### What to work on
Return, unchanged, the part of the records that opens with the line containing "Point to the WIR label" and closes with the line containing "pos(249,379)", including both of those lines and nothing else.

### Stored data

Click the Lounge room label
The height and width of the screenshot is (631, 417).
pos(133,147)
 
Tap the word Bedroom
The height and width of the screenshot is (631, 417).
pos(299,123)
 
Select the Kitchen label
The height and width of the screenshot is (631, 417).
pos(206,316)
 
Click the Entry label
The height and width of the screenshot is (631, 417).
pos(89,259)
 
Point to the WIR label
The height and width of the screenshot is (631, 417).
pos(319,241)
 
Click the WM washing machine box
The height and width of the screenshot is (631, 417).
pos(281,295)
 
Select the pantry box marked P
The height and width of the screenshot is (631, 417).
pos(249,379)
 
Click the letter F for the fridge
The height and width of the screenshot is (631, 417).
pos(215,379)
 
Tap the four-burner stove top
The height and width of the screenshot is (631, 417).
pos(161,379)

--

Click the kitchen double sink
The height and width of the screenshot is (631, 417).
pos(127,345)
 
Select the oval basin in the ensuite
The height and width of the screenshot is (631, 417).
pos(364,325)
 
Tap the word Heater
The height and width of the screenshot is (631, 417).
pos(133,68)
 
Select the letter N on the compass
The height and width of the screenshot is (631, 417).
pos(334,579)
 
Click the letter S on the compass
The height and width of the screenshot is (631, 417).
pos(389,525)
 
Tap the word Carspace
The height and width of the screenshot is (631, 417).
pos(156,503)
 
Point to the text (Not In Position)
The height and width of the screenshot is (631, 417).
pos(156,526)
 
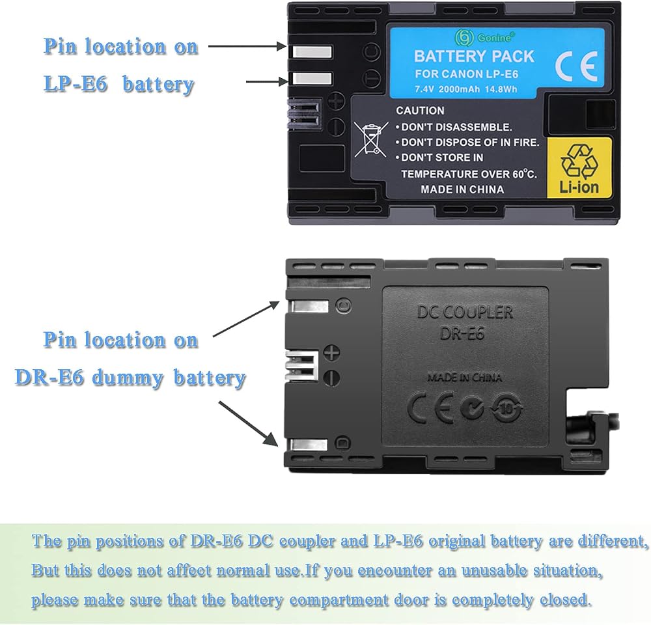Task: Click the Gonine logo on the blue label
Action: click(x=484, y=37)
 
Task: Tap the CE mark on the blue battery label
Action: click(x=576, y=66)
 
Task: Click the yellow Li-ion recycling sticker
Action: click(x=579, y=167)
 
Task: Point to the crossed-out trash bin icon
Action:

### Response for this exercise
Point to the WIR label
The height and width of the screenshot is (631, 417).
pos(319,241)
 
Click the WM washing machine box
The height and width of the screenshot is (631, 417).
pos(281,295)
 
Select the pantry box marked P
The height and width of the screenshot is (631, 417).
pos(249,379)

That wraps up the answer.